My maternal grandmother, June, was like a second mother to me. She retired young due to health issues, which meant I spent a lot of time with her. We went on trips to Darwin together because she loved the hot weather – and crocodiles!
She was a fun “rocker” grandmother: her favourite artists were Kris Kristofferson and Jim Morrison. She also loved the TV series Angel, a Buffy the Vampire Slayer spin-off. She was very intuitive and also read tarot cards.
My paternal grandmother, Rae, worked full-time in the 1960s and raised three kids. Her first child was stillborn and she was told to keep going and move on after such a traumatic event – very typical of that generation. Despite this sadness, she always had a sense of humour and was loving and protective. She passed away in 2018.
My mum, Anne, is my best friend. We live in the same apartment complex in Port Melbourne and I see her every day. She was a stay-at-home mother when we were growing up, but once she split with Dad she went back into the workforce. She retired five years ago from a corporate administration role at a law firm.
Mum gives good advice but she is also very matter-of-fact. My parents didn’t have a great relationship and she was good at protecting us from that. My older brother, Aaron, and I are good people because of her upbringing. Mum said Dad put her off men. She hasn’t re-partnered and is very independent.
I have saved Mum’s life three times. The first was 12 years ago. She had a lung infection that she ignored and which turned into pneumonia, then an internal infection. If I hadn’t been there to call an ambulance, they told me she would have died.
On Father’s Day in 2019, Mum rang me to say she wasn’t feeling well.

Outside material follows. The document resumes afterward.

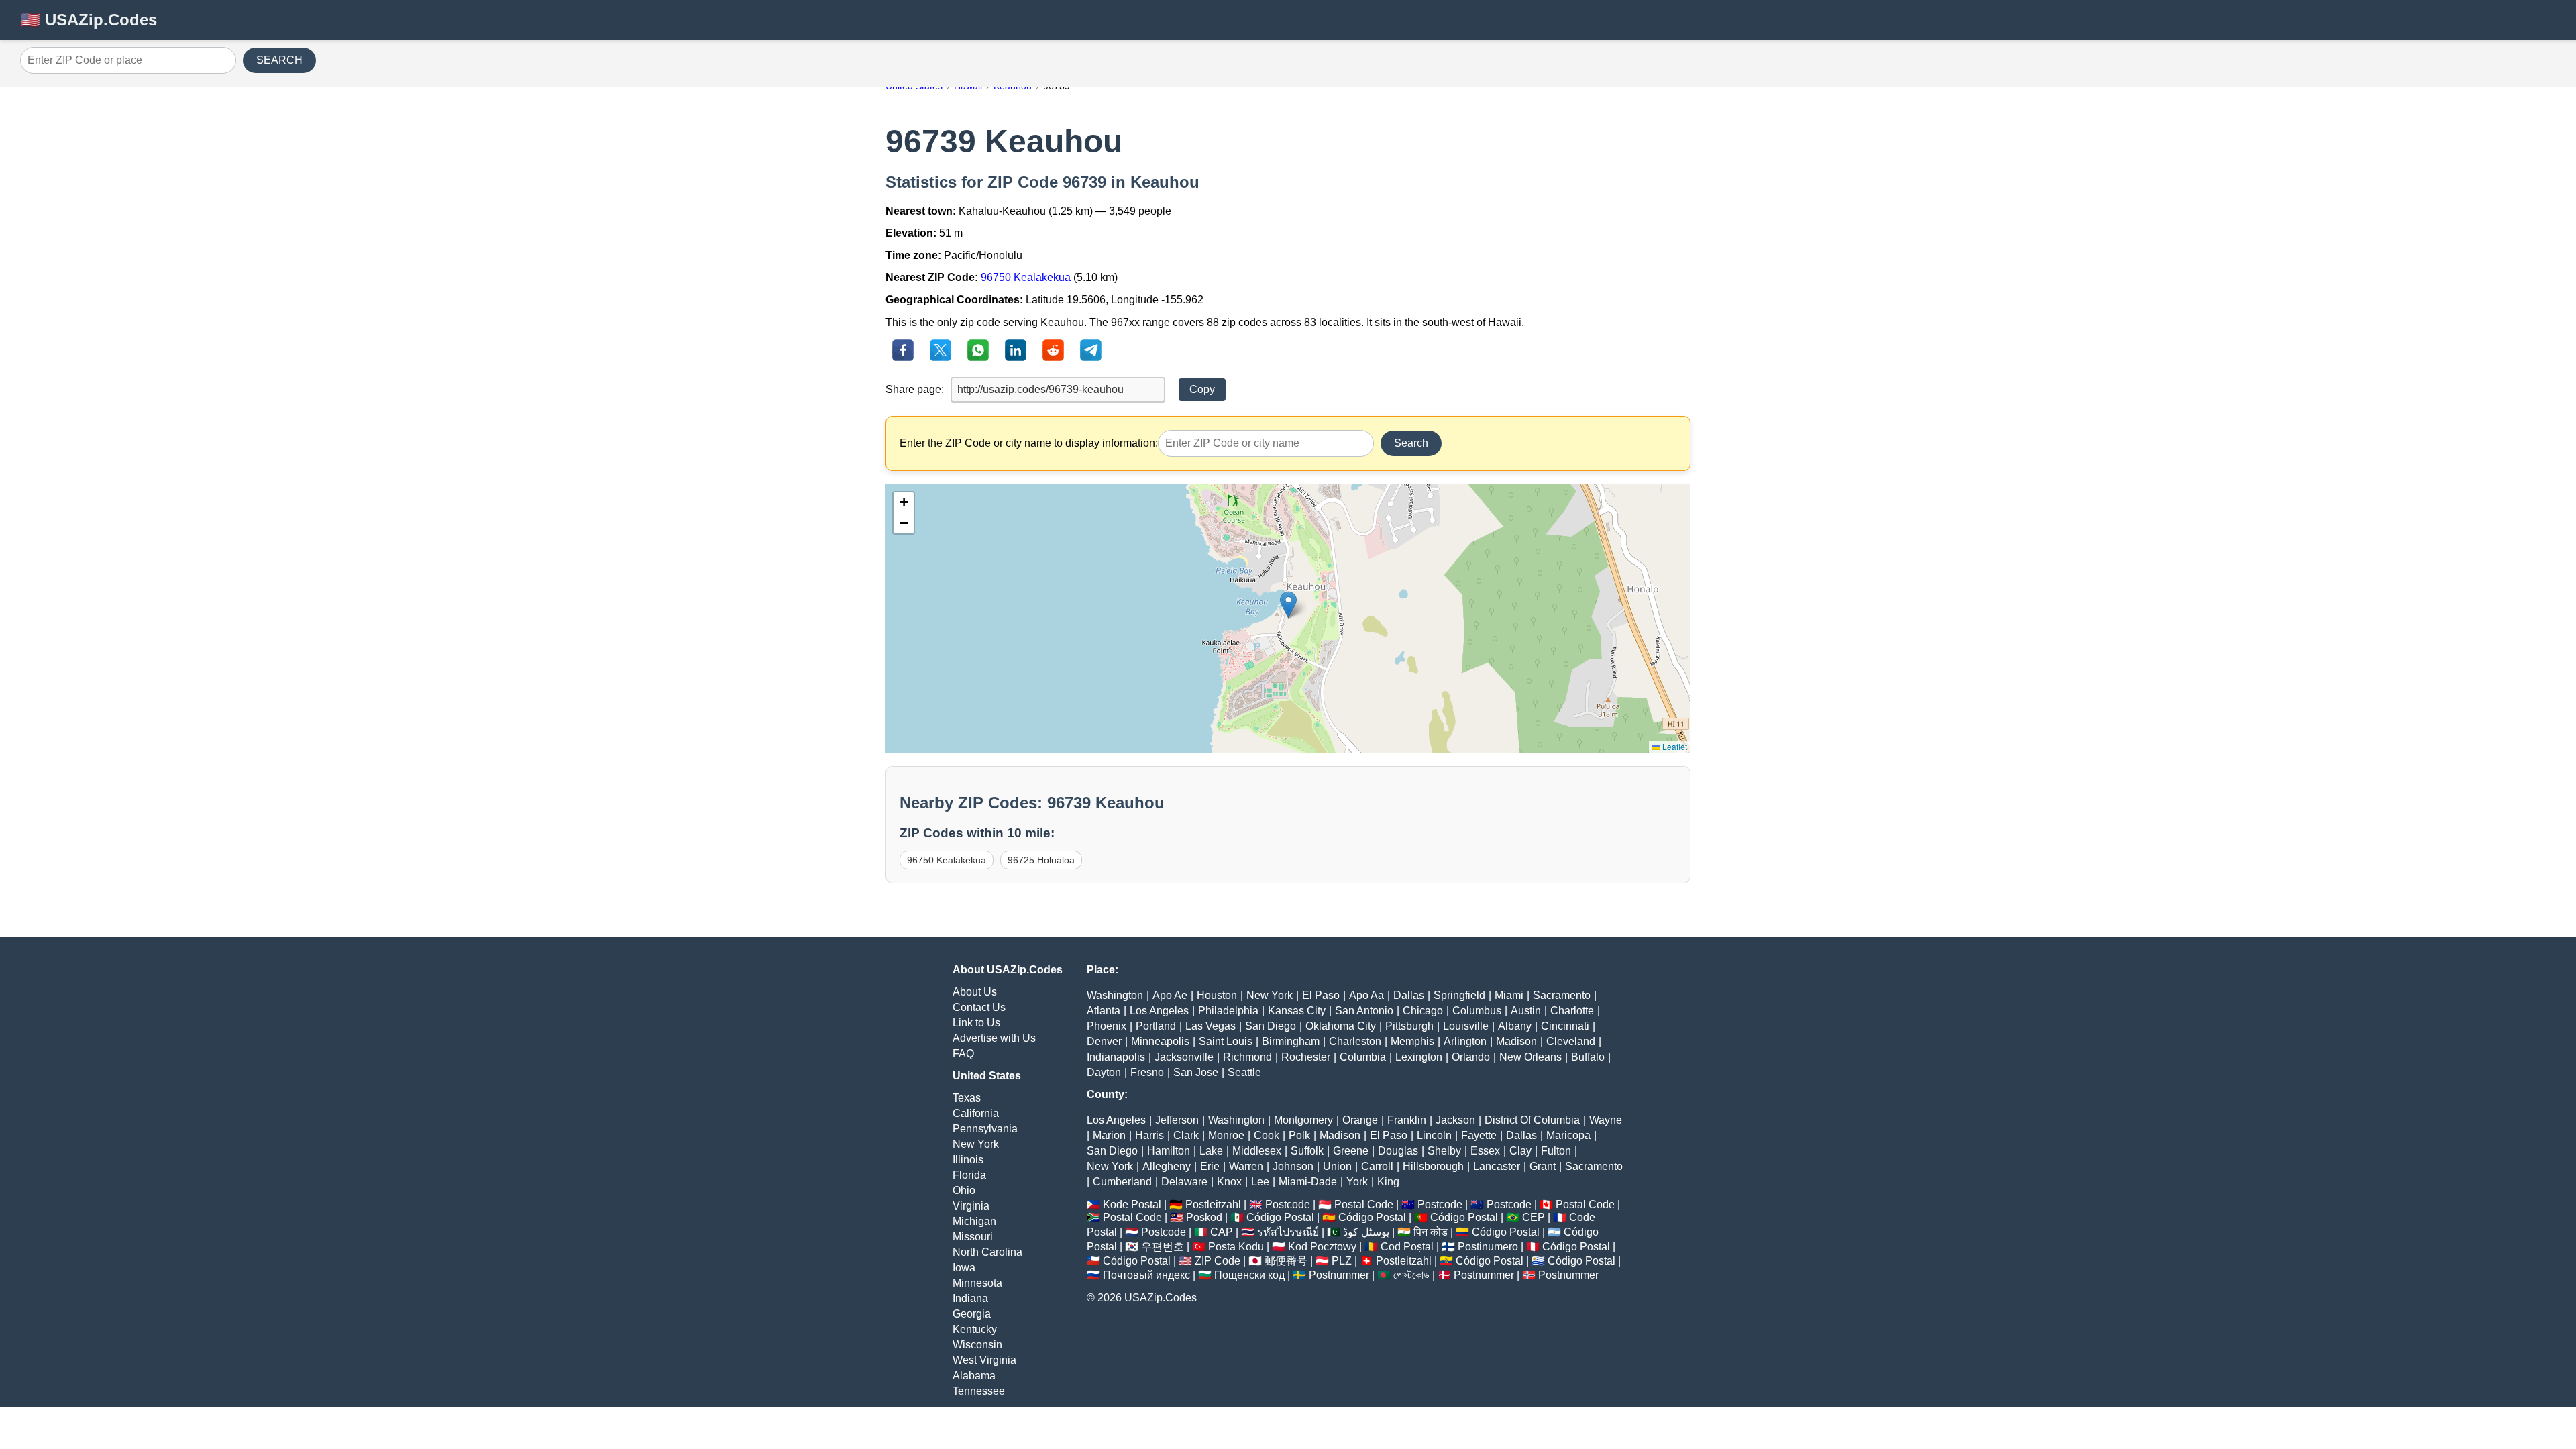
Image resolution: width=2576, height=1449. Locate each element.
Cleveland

I experienced a divine intervention telling me to go and see her. When I got to her place, she was lying in the bathroom after a heart attack. I called triple-0 and saw Mum lifting herself off the floor. She made a miraculous recovery. Then, two weeks later, she had a gall bladder infection. If I hadn’t randomly visited her, she wouldn’t have survived. We’re energetically connected.
Mum always said I was an intuitive child. She was supportive of me when I told her I was going from a career in legal administration to becoming a full-time medium. There was that motherly fear – “Will he be OK?” – but she never stopped me.
My first kiss happened when I was 14. She was a friend from school I found physically attractive. I think most gay men, even though we aren’t sexually active at that age, know we aren’t attracted to girls in that way. I kissed her and felt nothing. That’s when I knew I wasn’t attracted to women.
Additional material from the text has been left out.